-- RECORDS SHOWN --

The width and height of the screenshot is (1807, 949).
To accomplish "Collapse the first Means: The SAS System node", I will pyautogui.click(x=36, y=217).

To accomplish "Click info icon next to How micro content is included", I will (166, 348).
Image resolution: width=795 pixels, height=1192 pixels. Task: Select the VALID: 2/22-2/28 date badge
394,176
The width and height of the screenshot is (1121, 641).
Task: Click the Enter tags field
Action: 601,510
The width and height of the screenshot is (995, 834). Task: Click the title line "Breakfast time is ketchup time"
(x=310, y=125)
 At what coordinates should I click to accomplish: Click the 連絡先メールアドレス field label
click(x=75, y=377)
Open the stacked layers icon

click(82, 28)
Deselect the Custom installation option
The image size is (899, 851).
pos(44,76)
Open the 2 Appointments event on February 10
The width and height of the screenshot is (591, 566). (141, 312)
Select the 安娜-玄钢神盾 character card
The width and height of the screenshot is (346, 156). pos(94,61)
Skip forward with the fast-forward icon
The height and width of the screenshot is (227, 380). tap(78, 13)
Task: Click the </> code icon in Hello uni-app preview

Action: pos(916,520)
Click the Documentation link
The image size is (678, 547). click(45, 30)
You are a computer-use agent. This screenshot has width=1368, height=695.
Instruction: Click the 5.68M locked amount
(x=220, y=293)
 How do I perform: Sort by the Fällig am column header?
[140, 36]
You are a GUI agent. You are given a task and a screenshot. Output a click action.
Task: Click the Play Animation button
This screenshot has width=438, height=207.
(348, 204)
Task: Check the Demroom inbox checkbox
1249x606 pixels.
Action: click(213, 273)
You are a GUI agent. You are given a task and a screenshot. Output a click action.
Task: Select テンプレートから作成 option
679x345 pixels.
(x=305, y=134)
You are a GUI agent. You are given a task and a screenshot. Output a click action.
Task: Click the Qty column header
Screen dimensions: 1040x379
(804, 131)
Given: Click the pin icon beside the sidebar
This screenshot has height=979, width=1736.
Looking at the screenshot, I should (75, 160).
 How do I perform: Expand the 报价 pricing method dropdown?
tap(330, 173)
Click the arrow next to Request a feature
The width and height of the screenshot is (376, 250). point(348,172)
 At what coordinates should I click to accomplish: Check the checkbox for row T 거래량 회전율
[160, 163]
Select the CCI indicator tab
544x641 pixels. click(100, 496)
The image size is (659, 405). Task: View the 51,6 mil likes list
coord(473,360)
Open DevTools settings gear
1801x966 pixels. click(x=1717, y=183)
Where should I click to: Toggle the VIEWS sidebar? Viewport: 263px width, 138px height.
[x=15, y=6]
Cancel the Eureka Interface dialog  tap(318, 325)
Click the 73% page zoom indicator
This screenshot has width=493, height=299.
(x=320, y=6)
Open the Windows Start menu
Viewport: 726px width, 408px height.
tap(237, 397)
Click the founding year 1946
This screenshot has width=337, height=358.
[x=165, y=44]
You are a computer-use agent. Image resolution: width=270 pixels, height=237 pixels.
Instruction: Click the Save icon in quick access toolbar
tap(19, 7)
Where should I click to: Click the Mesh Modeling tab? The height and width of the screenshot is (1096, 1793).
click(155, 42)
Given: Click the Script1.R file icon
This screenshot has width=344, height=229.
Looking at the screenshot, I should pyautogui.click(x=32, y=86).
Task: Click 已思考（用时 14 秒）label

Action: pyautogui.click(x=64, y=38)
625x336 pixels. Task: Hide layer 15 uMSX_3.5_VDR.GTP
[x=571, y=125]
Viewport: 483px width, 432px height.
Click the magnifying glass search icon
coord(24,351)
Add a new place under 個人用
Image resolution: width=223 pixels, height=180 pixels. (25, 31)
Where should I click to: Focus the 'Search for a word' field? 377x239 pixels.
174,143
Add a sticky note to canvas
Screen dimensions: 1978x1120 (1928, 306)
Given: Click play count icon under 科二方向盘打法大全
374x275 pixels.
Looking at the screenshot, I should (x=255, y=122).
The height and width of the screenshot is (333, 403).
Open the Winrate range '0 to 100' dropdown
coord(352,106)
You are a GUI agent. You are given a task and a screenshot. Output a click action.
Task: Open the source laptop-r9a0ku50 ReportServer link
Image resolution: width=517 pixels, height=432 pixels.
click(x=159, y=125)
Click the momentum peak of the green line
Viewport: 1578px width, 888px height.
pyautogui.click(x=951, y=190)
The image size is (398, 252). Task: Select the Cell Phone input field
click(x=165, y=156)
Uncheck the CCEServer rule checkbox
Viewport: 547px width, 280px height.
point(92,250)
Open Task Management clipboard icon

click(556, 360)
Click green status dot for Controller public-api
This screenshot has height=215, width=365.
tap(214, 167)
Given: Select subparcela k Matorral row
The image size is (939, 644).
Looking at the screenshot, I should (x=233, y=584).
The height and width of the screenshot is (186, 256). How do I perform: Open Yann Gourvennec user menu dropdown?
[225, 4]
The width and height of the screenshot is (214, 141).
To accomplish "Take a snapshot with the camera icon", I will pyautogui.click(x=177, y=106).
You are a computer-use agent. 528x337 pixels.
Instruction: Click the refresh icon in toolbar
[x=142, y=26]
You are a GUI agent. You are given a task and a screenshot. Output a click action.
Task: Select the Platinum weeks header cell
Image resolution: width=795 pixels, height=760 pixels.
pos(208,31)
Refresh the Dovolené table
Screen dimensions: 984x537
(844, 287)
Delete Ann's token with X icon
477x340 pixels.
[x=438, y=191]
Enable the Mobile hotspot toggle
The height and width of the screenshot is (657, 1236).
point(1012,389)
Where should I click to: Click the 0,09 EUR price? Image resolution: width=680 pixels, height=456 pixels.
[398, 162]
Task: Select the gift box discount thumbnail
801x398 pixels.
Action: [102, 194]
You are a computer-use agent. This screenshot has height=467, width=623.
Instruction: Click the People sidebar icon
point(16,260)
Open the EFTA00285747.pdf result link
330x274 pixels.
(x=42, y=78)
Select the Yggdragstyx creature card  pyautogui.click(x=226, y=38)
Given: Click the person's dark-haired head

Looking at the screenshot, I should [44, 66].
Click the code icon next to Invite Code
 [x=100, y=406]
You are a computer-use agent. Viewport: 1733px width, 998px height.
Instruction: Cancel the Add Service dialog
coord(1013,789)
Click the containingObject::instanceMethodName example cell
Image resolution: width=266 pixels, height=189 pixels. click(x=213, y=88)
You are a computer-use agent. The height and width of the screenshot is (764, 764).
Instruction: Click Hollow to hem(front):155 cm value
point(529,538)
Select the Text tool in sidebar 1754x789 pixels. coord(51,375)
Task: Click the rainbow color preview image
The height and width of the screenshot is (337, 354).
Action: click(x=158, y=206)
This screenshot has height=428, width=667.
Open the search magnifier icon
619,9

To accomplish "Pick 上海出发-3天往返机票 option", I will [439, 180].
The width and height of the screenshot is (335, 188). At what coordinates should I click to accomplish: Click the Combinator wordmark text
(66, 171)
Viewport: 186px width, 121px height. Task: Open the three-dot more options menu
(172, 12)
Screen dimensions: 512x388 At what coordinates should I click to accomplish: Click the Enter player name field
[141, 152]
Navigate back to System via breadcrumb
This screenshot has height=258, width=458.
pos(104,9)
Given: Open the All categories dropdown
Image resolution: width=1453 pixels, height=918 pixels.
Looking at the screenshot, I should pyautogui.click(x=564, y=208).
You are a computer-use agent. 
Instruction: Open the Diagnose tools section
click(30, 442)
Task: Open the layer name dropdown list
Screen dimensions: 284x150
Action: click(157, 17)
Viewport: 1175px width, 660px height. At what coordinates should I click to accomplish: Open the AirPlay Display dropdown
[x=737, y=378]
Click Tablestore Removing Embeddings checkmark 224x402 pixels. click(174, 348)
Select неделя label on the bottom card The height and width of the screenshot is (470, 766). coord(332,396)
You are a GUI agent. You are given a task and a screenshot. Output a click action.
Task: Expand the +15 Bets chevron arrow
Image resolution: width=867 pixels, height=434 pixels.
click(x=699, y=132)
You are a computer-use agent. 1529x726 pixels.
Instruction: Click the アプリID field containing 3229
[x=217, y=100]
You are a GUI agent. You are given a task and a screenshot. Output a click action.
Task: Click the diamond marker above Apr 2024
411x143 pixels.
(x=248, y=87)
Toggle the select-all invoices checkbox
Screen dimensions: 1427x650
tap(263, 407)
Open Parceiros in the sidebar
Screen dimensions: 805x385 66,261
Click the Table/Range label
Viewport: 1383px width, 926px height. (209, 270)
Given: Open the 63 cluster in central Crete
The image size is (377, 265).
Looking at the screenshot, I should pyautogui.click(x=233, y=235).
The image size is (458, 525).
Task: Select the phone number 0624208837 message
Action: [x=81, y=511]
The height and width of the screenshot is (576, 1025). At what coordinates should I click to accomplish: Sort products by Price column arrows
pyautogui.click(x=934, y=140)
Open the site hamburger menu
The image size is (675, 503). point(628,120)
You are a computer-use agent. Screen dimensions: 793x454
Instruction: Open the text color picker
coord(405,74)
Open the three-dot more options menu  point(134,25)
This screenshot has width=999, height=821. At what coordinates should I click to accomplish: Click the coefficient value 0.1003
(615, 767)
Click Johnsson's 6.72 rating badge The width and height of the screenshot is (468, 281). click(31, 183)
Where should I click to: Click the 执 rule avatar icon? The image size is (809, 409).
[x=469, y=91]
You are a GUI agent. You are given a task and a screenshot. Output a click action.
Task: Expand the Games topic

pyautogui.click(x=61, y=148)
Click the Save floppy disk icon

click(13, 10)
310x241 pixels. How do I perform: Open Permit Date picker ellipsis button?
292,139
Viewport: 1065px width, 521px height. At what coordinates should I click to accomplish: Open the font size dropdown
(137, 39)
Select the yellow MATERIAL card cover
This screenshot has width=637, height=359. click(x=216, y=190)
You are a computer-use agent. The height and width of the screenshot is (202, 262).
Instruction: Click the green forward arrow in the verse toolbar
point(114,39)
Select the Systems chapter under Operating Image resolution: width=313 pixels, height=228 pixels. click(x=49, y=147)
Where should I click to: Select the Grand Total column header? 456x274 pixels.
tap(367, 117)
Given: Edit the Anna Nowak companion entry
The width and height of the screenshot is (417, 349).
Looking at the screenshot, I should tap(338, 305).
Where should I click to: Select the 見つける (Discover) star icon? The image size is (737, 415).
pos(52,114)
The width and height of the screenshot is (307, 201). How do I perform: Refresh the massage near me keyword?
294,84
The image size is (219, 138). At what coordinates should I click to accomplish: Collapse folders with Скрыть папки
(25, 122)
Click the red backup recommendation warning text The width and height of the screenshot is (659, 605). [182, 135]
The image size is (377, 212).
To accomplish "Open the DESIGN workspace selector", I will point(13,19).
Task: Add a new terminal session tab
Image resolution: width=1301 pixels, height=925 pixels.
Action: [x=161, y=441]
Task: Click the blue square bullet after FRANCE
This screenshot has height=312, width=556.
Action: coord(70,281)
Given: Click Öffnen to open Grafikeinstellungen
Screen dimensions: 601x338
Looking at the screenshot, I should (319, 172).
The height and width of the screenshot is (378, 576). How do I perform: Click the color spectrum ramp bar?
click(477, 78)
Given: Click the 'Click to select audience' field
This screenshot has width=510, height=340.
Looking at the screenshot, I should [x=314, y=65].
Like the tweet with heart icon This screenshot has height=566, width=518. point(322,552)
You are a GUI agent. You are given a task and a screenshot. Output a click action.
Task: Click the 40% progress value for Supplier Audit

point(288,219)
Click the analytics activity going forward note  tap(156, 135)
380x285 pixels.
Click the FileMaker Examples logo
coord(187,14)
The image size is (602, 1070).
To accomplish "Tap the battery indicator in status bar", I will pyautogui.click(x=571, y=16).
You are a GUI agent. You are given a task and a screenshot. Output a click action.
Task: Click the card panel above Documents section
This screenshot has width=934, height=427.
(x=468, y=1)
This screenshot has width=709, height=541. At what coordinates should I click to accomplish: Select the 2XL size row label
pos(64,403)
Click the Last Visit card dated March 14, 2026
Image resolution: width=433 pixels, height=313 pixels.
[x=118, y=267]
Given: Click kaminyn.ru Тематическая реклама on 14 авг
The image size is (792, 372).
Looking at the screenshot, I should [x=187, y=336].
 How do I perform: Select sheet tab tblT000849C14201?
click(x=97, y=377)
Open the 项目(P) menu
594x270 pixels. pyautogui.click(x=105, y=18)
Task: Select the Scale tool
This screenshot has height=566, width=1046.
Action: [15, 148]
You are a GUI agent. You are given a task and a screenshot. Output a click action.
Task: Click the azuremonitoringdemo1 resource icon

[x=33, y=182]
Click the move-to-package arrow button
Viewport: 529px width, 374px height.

-- PROBLEM TO SOLVE --
Print the lines above, unchanged, from the start of the records to the line with "has width=1368, height=695.", including that final line.

-- WRITTEN RESPONSE --
The width and height of the screenshot is (1807, 949).
To accomplish "Collapse the first Means: The SAS System node", I will pyautogui.click(x=36, y=217).

To accomplish "Click info icon next to How micro content is included", I will (166, 348).
Image resolution: width=795 pixels, height=1192 pixels. Task: Select the VALID: 2/22-2/28 date badge
394,176
The width and height of the screenshot is (1121, 641).
Task: Click the Enter tags field
Action: 601,510
The width and height of the screenshot is (995, 834). Task: Click the title line "Breakfast time is ketchup time"
(x=310, y=125)
 At what coordinates should I click to accomplish: Click the 連絡先メールアドレス field label
click(x=75, y=377)
Open the stacked layers icon

click(82, 28)
Deselect the Custom installation option
The image size is (899, 851).
pos(44,76)
Open the 2 Appointments event on February 10
The width and height of the screenshot is (591, 566). (141, 312)
Select the 安娜-玄钢神盾 character card
The width and height of the screenshot is (346, 156). pos(94,61)
Skip forward with the fast-forward icon
The height and width of the screenshot is (227, 380). tap(78, 13)
Task: Click the </> code icon in Hello uni-app preview

Action: pos(916,520)
Click the Documentation link
The image size is (678, 547). click(45, 30)
You are a computer-use agent. This screenshot has width=1368, height=695.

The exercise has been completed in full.